* _THE TASK_: Using the listing below, work out how many lines include the word "blue". Only the number is to be given.

* _SUPPLIED MATERIAL_:

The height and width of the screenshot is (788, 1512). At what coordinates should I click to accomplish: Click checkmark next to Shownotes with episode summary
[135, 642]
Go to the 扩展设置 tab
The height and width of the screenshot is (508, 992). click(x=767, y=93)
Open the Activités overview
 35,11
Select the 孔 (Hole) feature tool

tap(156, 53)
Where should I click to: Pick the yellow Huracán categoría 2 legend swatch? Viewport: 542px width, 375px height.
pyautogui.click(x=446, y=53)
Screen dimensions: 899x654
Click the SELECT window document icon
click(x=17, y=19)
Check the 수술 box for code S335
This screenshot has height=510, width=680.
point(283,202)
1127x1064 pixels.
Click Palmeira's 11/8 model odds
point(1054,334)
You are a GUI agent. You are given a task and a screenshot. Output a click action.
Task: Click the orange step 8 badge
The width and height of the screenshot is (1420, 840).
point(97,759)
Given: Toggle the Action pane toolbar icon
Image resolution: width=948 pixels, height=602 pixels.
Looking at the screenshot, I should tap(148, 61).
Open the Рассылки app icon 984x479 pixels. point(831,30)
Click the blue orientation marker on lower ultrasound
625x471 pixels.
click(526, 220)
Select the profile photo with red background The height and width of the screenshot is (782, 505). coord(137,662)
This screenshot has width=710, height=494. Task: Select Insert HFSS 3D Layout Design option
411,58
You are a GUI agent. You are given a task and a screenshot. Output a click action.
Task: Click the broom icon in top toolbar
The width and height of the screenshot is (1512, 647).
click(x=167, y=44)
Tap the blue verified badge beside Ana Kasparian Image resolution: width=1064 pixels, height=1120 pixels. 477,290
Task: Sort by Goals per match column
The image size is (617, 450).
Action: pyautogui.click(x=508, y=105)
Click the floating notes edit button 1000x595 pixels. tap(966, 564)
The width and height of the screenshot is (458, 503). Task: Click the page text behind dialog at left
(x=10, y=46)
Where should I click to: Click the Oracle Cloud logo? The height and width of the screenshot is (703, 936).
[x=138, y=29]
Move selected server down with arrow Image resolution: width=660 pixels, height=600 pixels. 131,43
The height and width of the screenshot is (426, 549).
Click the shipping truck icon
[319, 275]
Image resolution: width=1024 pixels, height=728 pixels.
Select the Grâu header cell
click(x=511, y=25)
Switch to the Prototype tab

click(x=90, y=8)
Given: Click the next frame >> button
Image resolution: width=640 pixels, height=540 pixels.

* _OUTPUT OF THE TASK_: 2